Plenty of factory jobs not directly related to the asbestos industry were frequent sites of harmful exposure as well. Paper mills, textile mills, chemical plants and power plants all contained products or machinery that housed asbestos. Boilers, pipes and turbines housed asbestos insulation that would deteriorate over time and pollute the air.
Heavy occupational exposure to asbestos peaked in the 1960s and 1970s and declined in the years that followed as the government heightened workplace safety regulations. Since then, the industrial use of asbestos has significantly decreased.
Today, workers in the construction industry experience the heaviest exposure to asbestos. Tasks like maintenance, repair, renovation, demolition and asbestos abatement often put workers in contact with asbestos that is friable, or easily crumbled by hand. Compared with nonfriable asbestos, which poses minimal risks to health, friable asbestos can easily release fibers into the air. Nonfriable asbestos can become friable if it is crushed, sawed, sanded or disturbed in another way that releases dust.

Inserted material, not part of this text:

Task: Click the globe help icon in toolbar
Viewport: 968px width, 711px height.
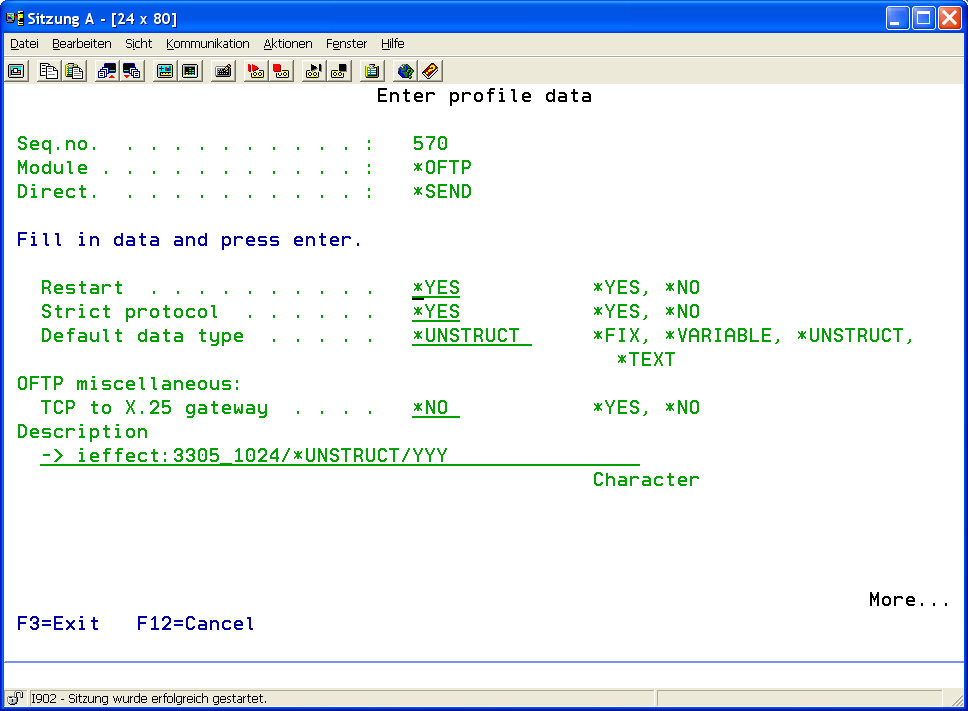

Construction activities in older buildings are most dangerous since insulation and many other building materials manufactured before 1975 contain asbestos. While the government has phased out most asbestos-containing materials, asbestos can still be found in roofing materials, vinyl tile, cement pipe and corrugated sheeting. Workers must handle and dispose of these materials properly to ensure safety and avoid asbestos exposure.
According to the Agency for Toxic Substances and Disease Registry, the incidence of asbestos-related disease among occupationally exposed people is beginning to peak, and is expected to decline over the next two decades.